**Reading text**
----------------
My friends have met many survivors of torture in China’s camps. They tell of the progression from brainwashing and sleep deprivation to months of standing 20 hours a day motionless, then immersion in excrement, then beatings and electronic goads to the genitals. The husband of Zhang Lianying told how she was beaten black and blue and had lost her sight and hearing as she was tortured to renounce her faith: there is a picture of her on the web in the prison hospital a year later.
Last week I met a torture victim, Annie Yang, who spoke at a press conference I organised on the day that Spielberg announced his boycott. She spoke of beatings; being made to sit on a stool 6 inches square for 20 hours at a time until her bottom began to rot; of sleep deprivation and beatings by drug addicts who were sent to oversee her ‘reform’. When she left prison her hair had gone white, her teeth fell out, her eyesight had deteriorated and she had lost the feeling in her bowels and bladder. She was one of the luck ones – she had friends in the UK so her torturers were careful with her. Luckily for Annie she now lives in the UK and deals in antique art. I felt very humble in front of this woman who patiently explained to journalists from Sky, The Observer, The Mail on Sunday and others the degrading treatment she had received.
Although not religious myself, I sense that in China as in Soviet Europe, religion will play a part in change. This is the view also of one of one of our regular contacts, the noted Christian human rights attorney Gao Zhisheng. He disappeared after getting contacting us with a message from his house arrest last September about lack of freedom of speech, Olympic corruption and in particular religious persecution of groups like Falun Gong. He said “Who can rightly be called a human being and stay silent in front of these facts?”
His friend Hu Jia, an eco-dissident, Olympics opponent and HIV activist, who contributed by live phone link from his home in Beijing to conferences we have organised recently in London and Brussels, was rounded up by security forces six weeks ago.
Those belonging to banned groups like Falun Gong are non-persons. There is a list of 3,000 practitioners of this blameless Buddha-school spiritual movement who have died under torture since repression against their 70 – 100 million adherents began in 1999. Nowak and Gao have told me the majority of ‘forced re-education’ victims are Falun Gong.
----------------
**Information shown**

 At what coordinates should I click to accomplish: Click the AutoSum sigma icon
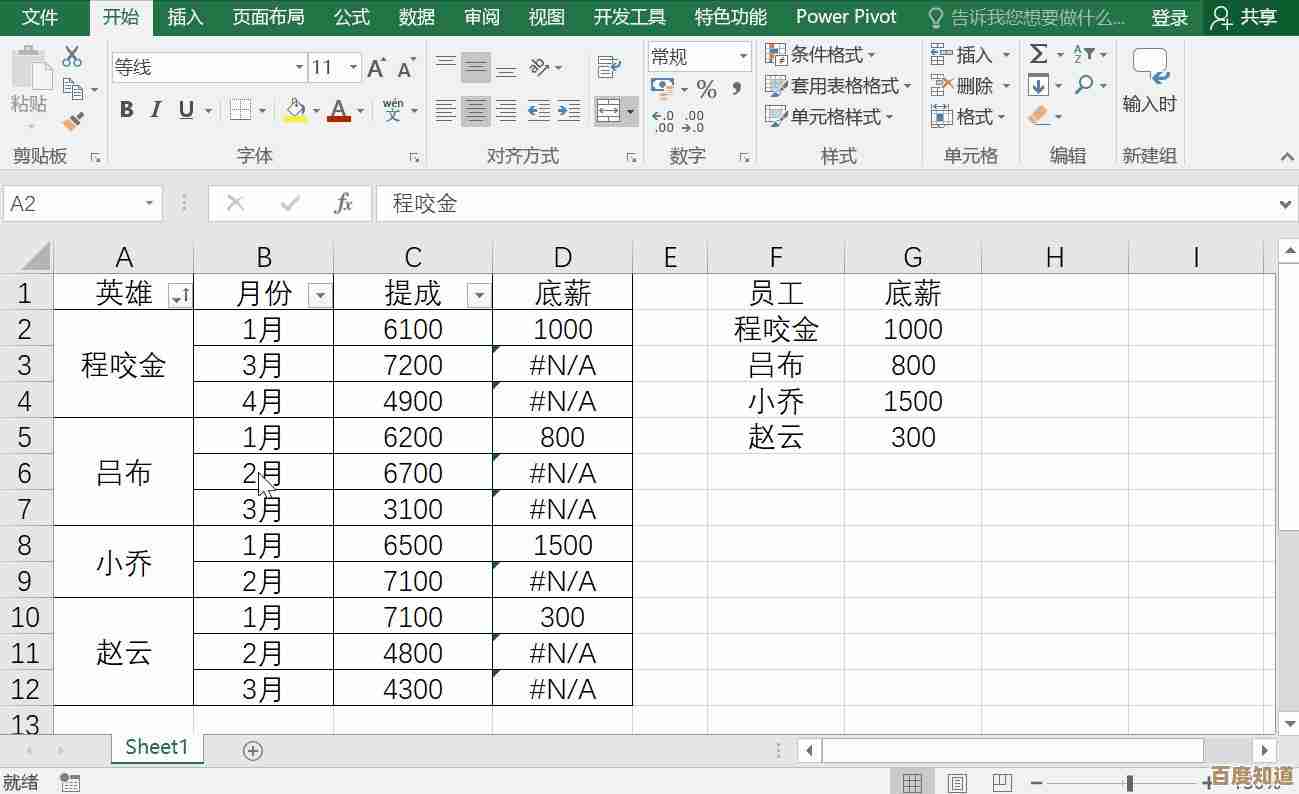pos(1039,54)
----------------
**Task goal**
Continue the account of torture and religious persecution in China above, starting right after its final sentence.

**Solved problem**
Nowak goes on to mention the 18 mobile execution vans which have been distributed to courts in Yunnan province alone. Even the Beijing university academics studying the death penalty could not tell me how many thousand die each year through the courts or simple administrative decision.
The death penalty can be applied for scores of crimes. Last month it was announced that, instead of a bullet, executions would be by lethal injection. Is this is to preserve the bodies for evisceration of saleable body parts in the execution vans for the Peoples Liberation Army’s lucrative organ transplant business?
One young ex-prisoner – Cao Dong - told us that his buddy disappeared from their cell one evening (shared, incidentally, with several Tiananmen Square protesters). Next, he saw his friend’s cadaver in the prison hospital with holes where body parts had been extracted. There have been 40,000 ‘extra’ organ transplants in China since the persecution of Falun Gong began – the only prisoners to be routinely blood-tested. It is likely that they are literally being killed to order.
As US Supreme Court judge Felix Frankfurter said in 1942 after hearing Jan Karski’s testimony about the Nazi death camps “I did not say that this young man was lying; I said that I could not believe what he was telling me. There is a difference.”
Cao Dong was later convicted for meeting my friends and re-imprisoned. Last week Beijing officially told the EU the name of the prison where he is being held. We knew that already, as well as the names of those torturing him today and those responsible. We were watching and now, thanks to the boycott campaign, the world is watching China too.
I am off for a few days now but will respond to comments on my return.